Mécanismes de contrôle
Pour réduire au maximum le risque de fraude, le conseil d’administration peut adopter un système permettant de relever les risques et de mettre en place les contrôles internes nécessaires.
Bien que les conseils d’administration des centres d’enfants soient habituellement formés de parents et de bénévoles qui ne connaissent pas nécessairement très bien les questions financières, ils peuvent quand même apprendre la gestion financière en lisant, en poursuivant leur perfectionnement professionnel et en consultant des auditeurs.
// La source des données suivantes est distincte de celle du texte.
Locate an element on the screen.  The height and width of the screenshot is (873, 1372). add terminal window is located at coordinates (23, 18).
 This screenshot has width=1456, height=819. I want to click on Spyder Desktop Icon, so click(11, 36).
Les conseils d’administration peuvent également mettre en place certains protocoles qui réduisent les possibilités de fraude : ils peuvent, par exemple, demander à la direction des centres de garde d’enfants de leur fournir des états financiers mensuels pour vérifier si les dépenses ont été comptabilisées. Selon M. Cowperthwaite, tout système permettant de contrôler les changements survenus dans les salaires autorisés et de comparer régulièrement les dépenses prévues aux dépenses réelles contribue
énormément à réduire la fraude. Si les centres prennent de telles mesures, ils peuvent réduire le risque de fraude ou
le risque que la fraude se poursuive sans être remarquée. Dans tous les cas, la prévention est toujours essentielle.
L’Ordre prend les allégations de faute professionnelle au sérieux et exige que ses membres se conforment au code de déontologie et aux normes d’exercice de la profession.